= Extracted text =
###

You’re now ready to start developing your own ETL pipeline with Airflow!
Designing an ETL pipeline
It’s important to take time and plan each component of your pipeline before you write even a single line of code. In particular, it’s a good habit to first identify your data source and the destination to which your data will be loaded. By taking some time to identify the data sources and destination, we also learn about how the data will be transformed along the way.
For our example, we will design a data pipeline to pull stock market data from the Polygon API, before transforming and loading this data into a SQLite database. In this case, the source system is the Polygon API, and the destination is a SQLite database. Let’s illustrate this with an image:
Source and destination diagram
We know from our experience as data engineers that to prepare data to be loaded into a SQLite database, it needs to be transformed from JSON to a tabular format. We create a plan to transform our data after it has been pulled from the Polygon API, using native Python and the pandas
library. Let’s update our visual to show this change:
Architecture diagram
By adding this additional info, we have created an architecture diagram, which is a broad visual representation of our system. We see the three logical steps in this pipeline, which correspond to the E, T, and L of our process.
We can also translate each of these tasks into a directed acyclic graph, of DAG, which is a specific configuration that defines the entire set of tasks to be executed by Airflow, their sequence, and their dependencies on each other. Learn more about directed acyclic graphs by taking our Introduction to Data Engineering Course which reviews Airflow DAGs in detail.
In an enterprise data setting, many teams use other kinds of documents called technical specifications, or tech specs, to agree upon and document design choices. For our case, it's sufficient to create a table to document the design choices for our data pipeline.
Operator Type |
Task ID |
Notes |
---|---|---|
Extract |
hit_polygon_api |
Use the TaskFlow API and build a Python function to authenticate and hit the Polygon API, before returning the response |
Transform |
flatten_market_data |
Flatten the data returned from the hit_polygon_api task, prepare it to be loaded to SQLite |
Load |
load_market_data |
Load the flattened data to SQLite |
Data pipeline choices
Keep in mind our DAG focuses on task-level specifics and may not encompass every bit of information. We can use a second table to document additional details we need to iron out. Our questions include:
- How often will this DAG be run?
- What happens if a task in the pipeline fails?
- What if we want to collect data about additional stocks?
Parameter |
Value |
---|---|
DAG ID |
market_etl |
Start Date |
January 1, 2024 (9:00 AM UTC) |
Interval |
Daily |
Catchup? |
True (load all data since January 1, 2024) |
Concurrency |
1 DAG running at a time |
Task Retries, Retry Delay |
3 retries, 5 minute delay each retry |
Multiple Stock Tickers? |
Dynamically-spawning DAGs |
Questions to iron out
Let's take stock of all that we have accomplished: We have created an architecture diagram, documented how the pipeline can be broken down into Airflow tasks, and identified high-level information needed to configure the DAG.

###

= Stored records =

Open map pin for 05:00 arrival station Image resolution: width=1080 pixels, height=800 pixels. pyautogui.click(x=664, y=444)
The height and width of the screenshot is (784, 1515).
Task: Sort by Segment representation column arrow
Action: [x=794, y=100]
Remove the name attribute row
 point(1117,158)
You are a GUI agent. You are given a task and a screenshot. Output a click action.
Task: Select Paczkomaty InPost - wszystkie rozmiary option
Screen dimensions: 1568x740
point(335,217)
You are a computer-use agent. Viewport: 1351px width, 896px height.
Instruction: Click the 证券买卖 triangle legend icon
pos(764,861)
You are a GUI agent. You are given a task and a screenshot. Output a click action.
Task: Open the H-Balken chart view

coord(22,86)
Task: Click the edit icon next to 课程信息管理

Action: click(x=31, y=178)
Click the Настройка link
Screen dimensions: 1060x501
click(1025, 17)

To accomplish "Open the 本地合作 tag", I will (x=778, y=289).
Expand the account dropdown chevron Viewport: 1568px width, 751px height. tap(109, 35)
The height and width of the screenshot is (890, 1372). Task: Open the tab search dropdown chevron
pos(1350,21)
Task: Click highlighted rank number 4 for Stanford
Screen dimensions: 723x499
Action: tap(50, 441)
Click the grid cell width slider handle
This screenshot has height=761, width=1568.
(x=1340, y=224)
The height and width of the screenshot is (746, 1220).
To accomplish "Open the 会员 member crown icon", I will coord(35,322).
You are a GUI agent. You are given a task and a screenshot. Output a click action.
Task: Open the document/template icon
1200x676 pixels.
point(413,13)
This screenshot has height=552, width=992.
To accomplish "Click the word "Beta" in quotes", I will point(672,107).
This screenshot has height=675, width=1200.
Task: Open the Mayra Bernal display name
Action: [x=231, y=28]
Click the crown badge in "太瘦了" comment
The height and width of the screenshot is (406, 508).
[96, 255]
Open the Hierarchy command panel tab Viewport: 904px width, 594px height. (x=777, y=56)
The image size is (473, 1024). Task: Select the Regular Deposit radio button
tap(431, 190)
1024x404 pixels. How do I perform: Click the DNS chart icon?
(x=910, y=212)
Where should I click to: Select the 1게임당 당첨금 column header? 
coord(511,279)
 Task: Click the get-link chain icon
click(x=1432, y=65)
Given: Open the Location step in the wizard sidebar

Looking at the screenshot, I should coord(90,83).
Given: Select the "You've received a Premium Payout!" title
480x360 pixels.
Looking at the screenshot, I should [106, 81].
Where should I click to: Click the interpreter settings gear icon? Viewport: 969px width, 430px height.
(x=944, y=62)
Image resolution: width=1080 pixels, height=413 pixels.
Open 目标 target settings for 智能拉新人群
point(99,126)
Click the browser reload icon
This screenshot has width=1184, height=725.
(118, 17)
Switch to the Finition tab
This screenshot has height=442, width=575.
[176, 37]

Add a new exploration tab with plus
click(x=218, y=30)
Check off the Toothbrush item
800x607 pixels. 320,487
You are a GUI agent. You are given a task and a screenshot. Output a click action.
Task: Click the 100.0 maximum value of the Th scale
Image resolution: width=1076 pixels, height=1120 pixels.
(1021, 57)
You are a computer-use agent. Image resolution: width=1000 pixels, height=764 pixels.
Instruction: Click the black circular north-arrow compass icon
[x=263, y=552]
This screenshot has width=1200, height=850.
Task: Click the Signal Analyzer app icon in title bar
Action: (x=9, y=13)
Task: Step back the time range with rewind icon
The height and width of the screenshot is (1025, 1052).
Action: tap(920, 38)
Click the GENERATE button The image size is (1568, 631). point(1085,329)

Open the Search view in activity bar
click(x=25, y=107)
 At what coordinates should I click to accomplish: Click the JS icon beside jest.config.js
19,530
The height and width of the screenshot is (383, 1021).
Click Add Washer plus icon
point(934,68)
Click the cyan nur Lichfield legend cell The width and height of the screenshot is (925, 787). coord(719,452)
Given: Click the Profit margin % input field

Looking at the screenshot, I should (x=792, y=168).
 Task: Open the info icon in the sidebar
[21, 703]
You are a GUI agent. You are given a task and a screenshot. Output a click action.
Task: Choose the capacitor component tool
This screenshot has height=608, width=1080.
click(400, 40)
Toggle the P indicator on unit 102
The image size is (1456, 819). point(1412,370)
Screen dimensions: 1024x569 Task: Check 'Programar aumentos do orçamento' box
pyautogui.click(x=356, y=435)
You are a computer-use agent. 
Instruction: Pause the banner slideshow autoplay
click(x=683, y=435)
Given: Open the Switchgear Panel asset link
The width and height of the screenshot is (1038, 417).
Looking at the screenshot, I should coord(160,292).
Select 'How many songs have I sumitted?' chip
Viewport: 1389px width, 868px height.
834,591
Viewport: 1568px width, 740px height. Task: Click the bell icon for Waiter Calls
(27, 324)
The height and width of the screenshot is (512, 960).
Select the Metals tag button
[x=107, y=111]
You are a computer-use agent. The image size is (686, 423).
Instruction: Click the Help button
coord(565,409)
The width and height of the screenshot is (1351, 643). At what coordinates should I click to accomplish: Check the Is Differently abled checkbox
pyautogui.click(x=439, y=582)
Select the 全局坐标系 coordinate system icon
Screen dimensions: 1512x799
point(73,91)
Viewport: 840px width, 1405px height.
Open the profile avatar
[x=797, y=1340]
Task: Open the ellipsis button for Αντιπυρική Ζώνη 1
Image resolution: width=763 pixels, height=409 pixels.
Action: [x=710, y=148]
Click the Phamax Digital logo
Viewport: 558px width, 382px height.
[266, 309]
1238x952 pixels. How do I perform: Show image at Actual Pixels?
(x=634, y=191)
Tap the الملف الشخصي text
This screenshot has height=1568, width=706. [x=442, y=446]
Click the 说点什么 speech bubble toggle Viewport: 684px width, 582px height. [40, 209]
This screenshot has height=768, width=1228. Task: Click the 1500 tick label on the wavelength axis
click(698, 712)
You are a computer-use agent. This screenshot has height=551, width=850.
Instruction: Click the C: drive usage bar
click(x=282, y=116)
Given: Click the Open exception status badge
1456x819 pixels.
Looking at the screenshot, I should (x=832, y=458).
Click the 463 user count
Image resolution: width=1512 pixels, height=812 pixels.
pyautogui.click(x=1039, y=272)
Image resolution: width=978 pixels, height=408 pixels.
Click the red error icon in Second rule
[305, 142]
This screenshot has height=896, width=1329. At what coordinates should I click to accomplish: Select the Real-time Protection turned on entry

###

= Task set =
(1) Reproduce the part of the ETL pipeline text starting at "Designing an ETL" and ending at "along the way.".
(2) Condense the paragraph of the ETL pipeline text that begins "It's important to take time and plan" into a short bulleted list that keeps its main points.
(3) According to the ETL pipeline text, what format must the data be converted from and into before it can be loaded into the SQLite database?

= Per-task outputs =
(1)
Designing an ETL pipeline
It’s important to take time and plan each component of your pipeline before you write even a single line of code. In particular, it’s a good habit to first identify your data source and the destination to which your data will be loaded. By taking some time to identify the data sources and destination, we also learn about how the data will be transformed along the way.

(2)
- Plan each component of the pipeline before writing any code.
- Start by identifying the data source and the destination where the data will be loaded.
- Identifying the source and destination also shows how the data will need to be transformed along the way.

(3) It must be transformed from JSON into a tabular format.